→ Short problem 1
In the entries, swap "forward navigation arrow" for "back navigation arrow" and reproduce only the lines from the one holding "The image size is (1201, 538)." through the end of the entries, inclusive, leaving everything else in them unchanged.

→ Extract
+++

Invoking wget from java (runtime.exec) hangs and limits the download to a specific file size (while same with curl does not)

1

Issue details

I am trying to invoke wget from java to download a file but I keep hitting a weird issue where the file size will be capped.

For example, when issuing "wget https://speed.hetzner.de/1GB.bin", I correctly have 1GB.bin with a file size of 1,048,576,000 (exactly 1 GB). But when invoking the same command from java I consistently end up with approximately 40 MB file.

Debugging

Assuming you have JDK installed, here is an MCVE that reproduces this behavior:

echo 'class RunCommand {
    public static void main(String[] args) throws Exception {
        String s = "";
        for (int i=0; i < args.length; i++)
            s += (i > 0 ? " " : "") + args[i];
        System.out.println(Runtime.getRuntime().exec(s).waitFor());
    }
}' > RunCommand.java

javac RunCommand.java

java RunCommand wget https://speed.hetzner.de/1GB.bin

I have tried this on a clean AWS CentOS 7.6 machine with all of:

  • OpenJDK 7
  • OpenJDK 8
  • Oracle JDK 8

I always end up with the same result: java hangs and the file size is around 40 MB.

I have also tried increasing heap size with -Xms1024m -Xmx1024m to no avail, concluding that heap size is not the problem.

Now, running the exact same thing again with curl instead:

java RunCommand curl https://speed.hetzner.de/1GB.bin -o 1GB.bin

This surprisingly works and I successfully end up with a 1GB file!

Questions

So there are many questions here:

  1. Why is java hanging after 40 MB?
  2. Why always exactly 40 MB? (grepping 40 in -XX:+PrintFlagsFinal gives no clue)
  3. What difference is there between the wget and curl commands that could lead to one failing and the other succeeding?

Jbezos

Posted 2019-02-12T16:18:56.503

Reputation: 13

Answers

0

Try adding --quiet to the command; probably the standard output is full since you're not reading it through the input stream.

This is extracted from the wget's manual.

    -q
    --quiet
    Turn off Wget’s output.

Check the code snippet below.

import java.util.ArrayList;
import java.util.Arrays;
import java.util.List;

/**
 * Created on 2/13/2019.

+++

→ Data rows
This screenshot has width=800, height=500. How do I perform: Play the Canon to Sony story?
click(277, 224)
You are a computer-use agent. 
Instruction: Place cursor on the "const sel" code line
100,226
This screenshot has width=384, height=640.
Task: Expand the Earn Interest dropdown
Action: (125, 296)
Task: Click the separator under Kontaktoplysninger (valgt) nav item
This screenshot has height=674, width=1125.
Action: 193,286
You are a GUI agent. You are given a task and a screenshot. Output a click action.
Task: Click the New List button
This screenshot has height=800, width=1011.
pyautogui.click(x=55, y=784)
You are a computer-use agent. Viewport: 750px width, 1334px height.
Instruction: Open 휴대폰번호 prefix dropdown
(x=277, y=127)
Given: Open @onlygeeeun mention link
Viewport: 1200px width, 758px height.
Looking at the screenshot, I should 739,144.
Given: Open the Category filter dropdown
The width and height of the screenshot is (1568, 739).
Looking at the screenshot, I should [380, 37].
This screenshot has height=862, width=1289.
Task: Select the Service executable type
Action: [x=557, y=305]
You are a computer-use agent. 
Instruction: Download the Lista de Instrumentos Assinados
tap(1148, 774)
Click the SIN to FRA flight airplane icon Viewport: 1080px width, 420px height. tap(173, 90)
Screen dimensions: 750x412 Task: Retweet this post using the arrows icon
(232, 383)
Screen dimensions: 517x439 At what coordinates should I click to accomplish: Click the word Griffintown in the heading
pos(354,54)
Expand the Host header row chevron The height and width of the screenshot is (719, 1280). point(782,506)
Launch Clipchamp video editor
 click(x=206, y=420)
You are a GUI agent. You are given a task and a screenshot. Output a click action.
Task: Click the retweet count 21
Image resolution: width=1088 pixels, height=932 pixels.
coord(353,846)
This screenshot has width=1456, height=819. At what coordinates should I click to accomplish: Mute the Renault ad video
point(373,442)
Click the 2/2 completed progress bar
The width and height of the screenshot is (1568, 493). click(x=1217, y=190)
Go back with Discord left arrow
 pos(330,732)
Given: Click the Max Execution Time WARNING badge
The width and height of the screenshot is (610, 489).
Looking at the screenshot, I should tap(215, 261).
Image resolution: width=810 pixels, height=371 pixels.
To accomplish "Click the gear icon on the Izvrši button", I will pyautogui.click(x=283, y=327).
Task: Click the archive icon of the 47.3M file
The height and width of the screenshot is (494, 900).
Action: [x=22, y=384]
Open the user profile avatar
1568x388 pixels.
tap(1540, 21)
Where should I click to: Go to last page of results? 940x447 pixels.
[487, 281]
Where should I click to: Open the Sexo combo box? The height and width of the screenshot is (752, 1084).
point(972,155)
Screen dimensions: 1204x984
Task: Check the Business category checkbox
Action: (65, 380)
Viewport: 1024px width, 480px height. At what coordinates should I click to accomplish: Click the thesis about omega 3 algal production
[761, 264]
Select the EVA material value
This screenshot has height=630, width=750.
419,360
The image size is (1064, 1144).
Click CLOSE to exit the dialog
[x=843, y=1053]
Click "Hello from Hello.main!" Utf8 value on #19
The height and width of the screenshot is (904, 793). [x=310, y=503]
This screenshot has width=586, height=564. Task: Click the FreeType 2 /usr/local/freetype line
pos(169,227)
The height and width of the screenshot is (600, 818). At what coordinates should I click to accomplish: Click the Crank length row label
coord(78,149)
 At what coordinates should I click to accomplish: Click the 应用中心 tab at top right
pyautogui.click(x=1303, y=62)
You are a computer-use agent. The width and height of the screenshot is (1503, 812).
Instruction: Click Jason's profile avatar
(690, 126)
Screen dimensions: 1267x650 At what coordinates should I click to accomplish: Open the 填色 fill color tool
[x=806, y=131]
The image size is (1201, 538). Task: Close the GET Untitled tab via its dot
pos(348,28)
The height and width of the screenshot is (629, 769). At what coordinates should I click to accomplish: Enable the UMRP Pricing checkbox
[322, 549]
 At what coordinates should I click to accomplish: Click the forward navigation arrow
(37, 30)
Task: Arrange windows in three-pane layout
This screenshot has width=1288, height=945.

+++

→ Short problem 2
Pick up the thread about wget hanging when run from Java right after its last line and keep writing.

→ Exercise response 1
The image size is (1201, 538). Task: Close the GET Untitled tab via its dot
pos(348,28)
The height and width of the screenshot is (629, 769). At what coordinates should I click to accomplish: Enable the UMRP Pricing checkbox
[322, 549]
 At what coordinates should I click to accomplish: Click the back navigation arrow
(37, 30)
Task: Arrange windows in three-pane layout
This screenshot has width=1288, height=945.

→ Exercise response 2
 *
 * @author Julien Saab
 */
public class TestCommand {
    public static void main(String[] args) throws Exception {

        final List<String> commands = new ArrayList<>(Arrays.asList(args));
        commands.add("--quiet");
        final Process process = new ProcessBuilder().command(commands).start();
        final int i = process.waitFor();

        System.out.printf("Process exited with code %1$s\n", i);
    }
}

I've tried the same file that you're using, it's getting way past 41 MBs (But of course I didn't fully download it).

java TestCommand wget https://speed.hetzner.de/1GB.bin

Julien Saab

Posted 2019-02-12T16:18:56.503

Reputation: 16

wget -q does the job.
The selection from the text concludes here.